NERP-MultiSearch

Neural Information Extraction, Retrieval, and Processing for Multi-Modal Neural Search

Introduction

This project proposes an architecture for efficiently and securely extracting, processing, and searching for information from digital media through the use of deep learning approaches. The architecture is designed to make digital content more accessible through semantic search and explore the domains of information extraction from digital media.

Keywords

Neural Search
Information Retrieval
Semantic Search

Proposed Architecture and Approaches

The proposed architecture consists of three serving layers: extraction, transformation, and loading.

Extraction

The extraction phase retrieves data from various sources (e.g. cloud storage, databases, websites) and categorizes it based on its MIME type (e.g. document, audio/video, image).
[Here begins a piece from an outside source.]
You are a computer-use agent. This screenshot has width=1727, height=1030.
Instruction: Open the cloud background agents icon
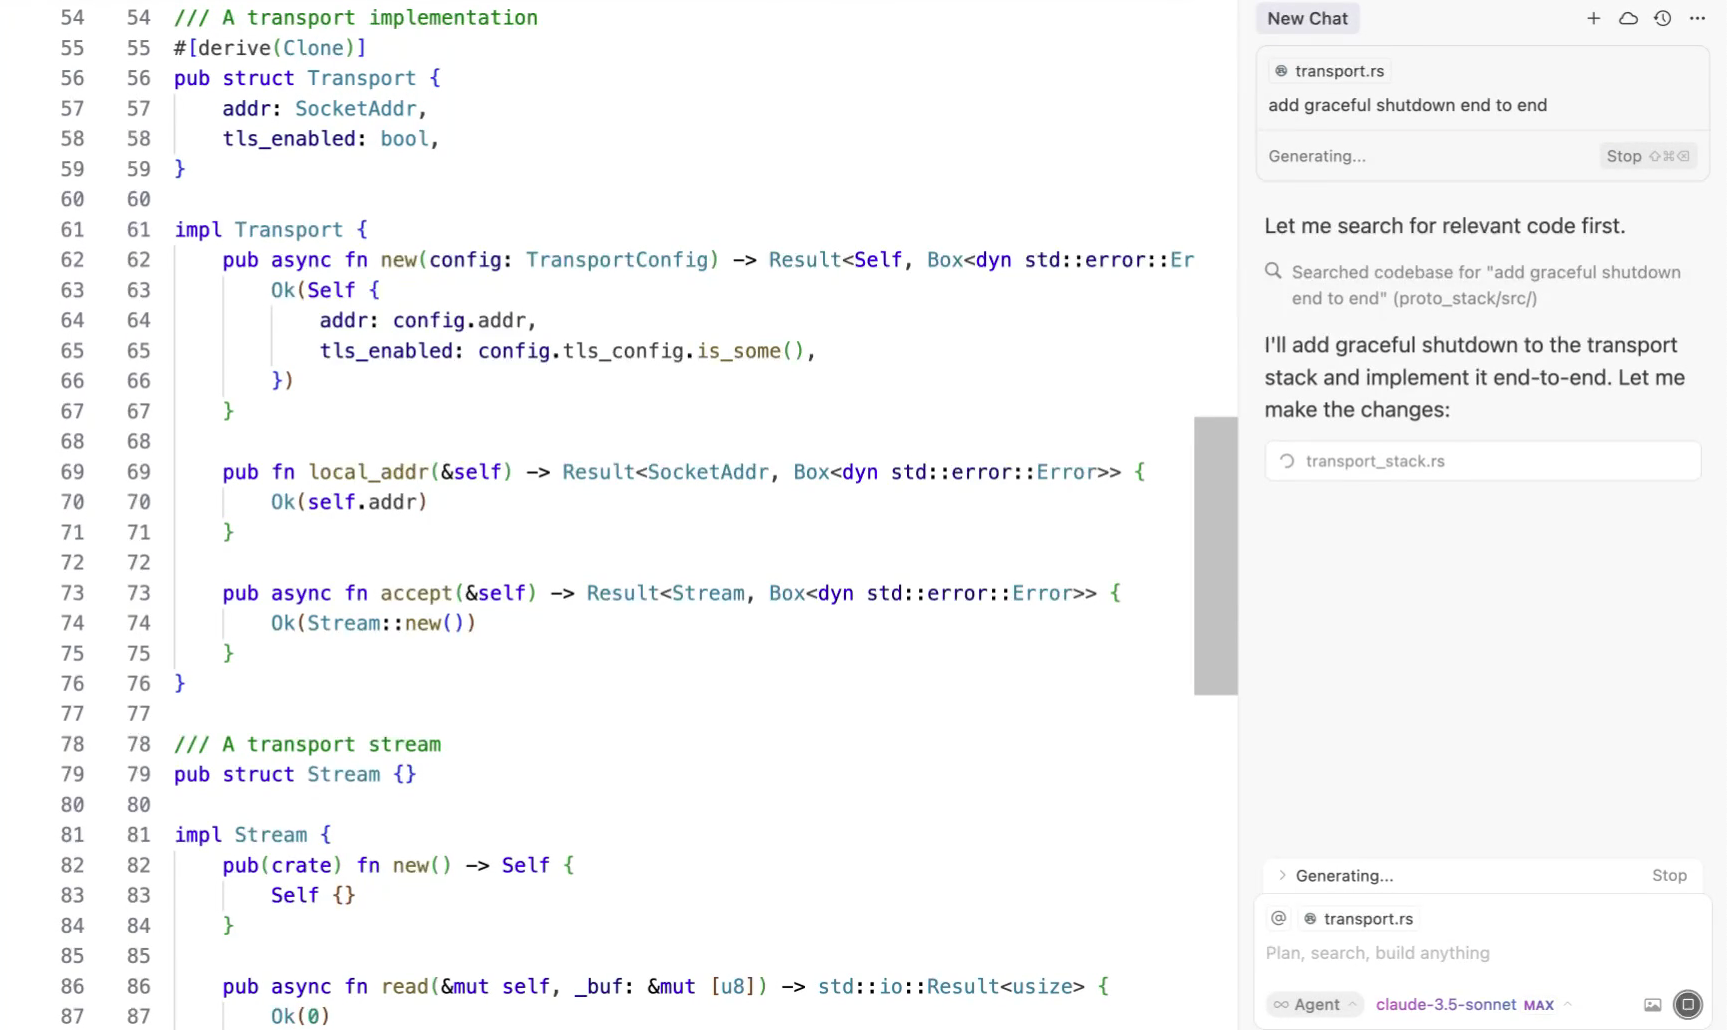pos(1628,18)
Necessary text and images are extracted and stored in a document database, while extracted images are passed to the transformation phase for further processing. The extraction phase also involves the creation of a config.yaml file, which contains configurations for various file types and information retrieval techniques.

Document extraction: Extracting data (text and images) from document types such as .doc, .ppt, .xls, and .pdf
Video extraction: Extracting video frames and audio and storing them separately
Web-page extraction: Parsing HTML to extract text and image data from websites

Transformation Phase

The transformation phase converts raw data from the extraction phase into a normalized format and stores it using an asynchronous task distributed system (e.g. Apache Kafka, Redis). It consists of three blocks: audio transformation, image transformation, and video transformation. Tools like OpenCV and Pillow may be used for image and video processing.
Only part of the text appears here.